NTT: “It is an honor, Mr. Bin Khaldun, to meet a man who some Western scholars think was the Arab intellectual precursor of the sociologists Emile Durkheim and Max Weber, the economist Adam Smith and the Italian courtesan Nicoli Machiavelli.”

IK: “Actually, it is Ibn Khaldun, my friend. I am not yet ready to be cast into the Bin of discarded Islamic icons. And in my day and age we had no Misters and certainly nowhere near the number of mistresses to be imagined in a futuristic Montesquieu’s Paris. I am only a humble scholar who has written a simple introduction to the study of history. If these other lesser lights you mention plagiarize what I wrote, it is none of my affair.”

NTT: “My apologies, Sir.”

IK: “Again, you seem not to know much about my world. I was neither sired nor ‘Sir-ed’ in Tunis, where my family lived, or Cairo, where I taught for a spell. As a scholar the library floor and where I laid my quill became my home.”

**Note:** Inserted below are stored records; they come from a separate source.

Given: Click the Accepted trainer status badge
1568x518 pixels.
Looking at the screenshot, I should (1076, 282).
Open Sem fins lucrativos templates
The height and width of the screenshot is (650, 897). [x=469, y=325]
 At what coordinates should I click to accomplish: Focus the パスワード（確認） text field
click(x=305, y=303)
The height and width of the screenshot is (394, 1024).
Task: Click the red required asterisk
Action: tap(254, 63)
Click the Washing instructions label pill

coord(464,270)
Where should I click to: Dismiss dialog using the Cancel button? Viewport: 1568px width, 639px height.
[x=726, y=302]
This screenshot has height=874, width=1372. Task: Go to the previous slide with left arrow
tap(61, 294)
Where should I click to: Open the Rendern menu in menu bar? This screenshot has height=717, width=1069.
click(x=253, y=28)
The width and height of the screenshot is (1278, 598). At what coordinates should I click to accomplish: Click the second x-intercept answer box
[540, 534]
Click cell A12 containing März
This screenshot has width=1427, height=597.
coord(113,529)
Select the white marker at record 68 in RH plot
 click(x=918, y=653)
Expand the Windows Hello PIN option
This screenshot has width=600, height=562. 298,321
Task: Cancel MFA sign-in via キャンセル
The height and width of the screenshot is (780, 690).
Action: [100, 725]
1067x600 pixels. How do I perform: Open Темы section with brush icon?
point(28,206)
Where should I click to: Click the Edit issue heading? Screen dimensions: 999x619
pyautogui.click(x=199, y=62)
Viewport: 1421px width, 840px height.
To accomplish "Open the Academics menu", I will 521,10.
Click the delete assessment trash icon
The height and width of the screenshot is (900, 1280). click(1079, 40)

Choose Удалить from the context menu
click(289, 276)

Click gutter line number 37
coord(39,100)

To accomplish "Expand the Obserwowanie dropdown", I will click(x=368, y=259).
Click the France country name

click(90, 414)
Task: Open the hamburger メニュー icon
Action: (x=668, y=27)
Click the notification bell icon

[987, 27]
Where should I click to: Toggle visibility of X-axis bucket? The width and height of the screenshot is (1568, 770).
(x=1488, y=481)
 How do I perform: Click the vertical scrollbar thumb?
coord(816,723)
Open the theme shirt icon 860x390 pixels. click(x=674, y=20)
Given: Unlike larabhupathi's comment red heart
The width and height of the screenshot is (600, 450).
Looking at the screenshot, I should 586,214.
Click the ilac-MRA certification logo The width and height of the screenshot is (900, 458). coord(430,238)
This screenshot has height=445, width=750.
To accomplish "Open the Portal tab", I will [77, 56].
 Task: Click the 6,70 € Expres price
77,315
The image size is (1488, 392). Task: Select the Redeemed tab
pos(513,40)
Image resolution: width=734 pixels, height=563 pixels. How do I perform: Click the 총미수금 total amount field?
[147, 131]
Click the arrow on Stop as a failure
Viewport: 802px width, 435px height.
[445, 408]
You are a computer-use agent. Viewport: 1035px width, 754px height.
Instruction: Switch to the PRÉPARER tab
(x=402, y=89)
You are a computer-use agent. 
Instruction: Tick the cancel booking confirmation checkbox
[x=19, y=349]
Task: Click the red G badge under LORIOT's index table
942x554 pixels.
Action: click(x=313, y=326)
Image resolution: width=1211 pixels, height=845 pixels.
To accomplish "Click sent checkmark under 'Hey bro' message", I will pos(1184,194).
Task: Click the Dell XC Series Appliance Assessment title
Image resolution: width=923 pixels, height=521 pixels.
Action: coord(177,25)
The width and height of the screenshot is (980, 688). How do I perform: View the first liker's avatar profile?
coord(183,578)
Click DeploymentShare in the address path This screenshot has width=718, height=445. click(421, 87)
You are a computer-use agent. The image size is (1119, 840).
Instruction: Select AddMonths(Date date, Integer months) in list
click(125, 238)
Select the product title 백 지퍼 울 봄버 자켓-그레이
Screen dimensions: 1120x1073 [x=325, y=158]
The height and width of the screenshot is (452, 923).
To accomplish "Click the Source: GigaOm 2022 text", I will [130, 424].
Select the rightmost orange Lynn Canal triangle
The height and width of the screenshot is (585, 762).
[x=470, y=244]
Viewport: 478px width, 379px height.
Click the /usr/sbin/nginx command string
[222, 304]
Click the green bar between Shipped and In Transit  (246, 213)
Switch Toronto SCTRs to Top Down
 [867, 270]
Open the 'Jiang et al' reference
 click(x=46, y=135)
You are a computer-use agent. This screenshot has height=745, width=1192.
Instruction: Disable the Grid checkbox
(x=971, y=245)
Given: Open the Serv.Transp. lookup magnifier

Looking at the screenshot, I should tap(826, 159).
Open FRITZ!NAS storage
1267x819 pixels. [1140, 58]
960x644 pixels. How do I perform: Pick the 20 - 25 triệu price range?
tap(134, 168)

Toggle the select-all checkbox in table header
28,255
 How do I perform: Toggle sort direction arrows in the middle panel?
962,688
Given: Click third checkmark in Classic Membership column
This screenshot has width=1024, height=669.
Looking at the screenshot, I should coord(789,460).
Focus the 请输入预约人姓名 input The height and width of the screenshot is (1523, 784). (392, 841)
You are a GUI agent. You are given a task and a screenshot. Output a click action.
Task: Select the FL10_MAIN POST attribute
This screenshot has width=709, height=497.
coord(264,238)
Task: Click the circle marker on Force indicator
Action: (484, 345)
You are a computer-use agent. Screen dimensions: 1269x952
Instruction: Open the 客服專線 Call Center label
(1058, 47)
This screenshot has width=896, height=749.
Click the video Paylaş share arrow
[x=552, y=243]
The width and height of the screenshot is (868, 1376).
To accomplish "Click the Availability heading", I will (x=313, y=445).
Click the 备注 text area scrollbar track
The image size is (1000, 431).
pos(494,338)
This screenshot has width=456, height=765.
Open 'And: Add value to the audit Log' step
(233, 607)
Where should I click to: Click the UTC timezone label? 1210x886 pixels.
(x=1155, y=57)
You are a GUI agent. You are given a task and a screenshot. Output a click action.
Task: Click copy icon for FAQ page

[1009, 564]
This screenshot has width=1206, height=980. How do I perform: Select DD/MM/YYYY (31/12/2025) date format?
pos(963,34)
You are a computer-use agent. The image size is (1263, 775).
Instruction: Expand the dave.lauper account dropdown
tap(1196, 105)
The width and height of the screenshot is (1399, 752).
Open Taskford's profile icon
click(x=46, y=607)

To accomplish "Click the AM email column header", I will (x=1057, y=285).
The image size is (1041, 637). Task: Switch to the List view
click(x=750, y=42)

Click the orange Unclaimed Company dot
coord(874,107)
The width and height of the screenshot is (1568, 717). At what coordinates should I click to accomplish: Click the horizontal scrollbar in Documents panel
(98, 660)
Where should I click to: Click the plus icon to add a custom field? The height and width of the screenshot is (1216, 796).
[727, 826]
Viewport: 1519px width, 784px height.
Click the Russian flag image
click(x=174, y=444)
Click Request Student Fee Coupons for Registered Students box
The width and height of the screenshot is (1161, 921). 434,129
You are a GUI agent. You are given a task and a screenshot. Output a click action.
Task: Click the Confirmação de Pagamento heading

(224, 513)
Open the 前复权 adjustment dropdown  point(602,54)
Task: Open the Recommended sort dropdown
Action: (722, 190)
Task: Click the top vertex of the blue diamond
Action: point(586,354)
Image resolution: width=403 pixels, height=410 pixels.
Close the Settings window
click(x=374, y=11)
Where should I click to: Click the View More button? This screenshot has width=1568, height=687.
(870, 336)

NTT: “Perhaps you have a view on the current strife in Palestine, where an avowedly militant group called Hamas won an impressive victory at the polls in the last election. What do you think will happen next?

IK: “I do not claim to be expert on 21st century history, and I must admit my surprise that the world has lasted this long without an apocalyptic end to the misery humans bring upon themselves and the rest of the world Allah created. But even in the grave I have heard that your modern problem stems from the occupation creating the powerful state of Israel and its subsequent taking of territory from surrounding Arab states. I am told that some Israeli politicians, if not the majority, view Hamas as little more than a bunch of wild Bedouin nomads. For them nomads are rough, savage and uncultured, and their presence is always inimical to civilization. Obviously they have a Hebrew translation of my thesis on Bedouins, some six centuries earlier. However, I believe that at its core the people who support Hamas are hardy, frugal, uncorrupt in morals, freedom-loving and self-reliant, and so would make excellent fighters for a just cause. In addition, they have a strong sense of the solidarity I call ‘asabiya.”

NTT: “I am not sure what ‘asabiya means. Can you translate that into modern terms?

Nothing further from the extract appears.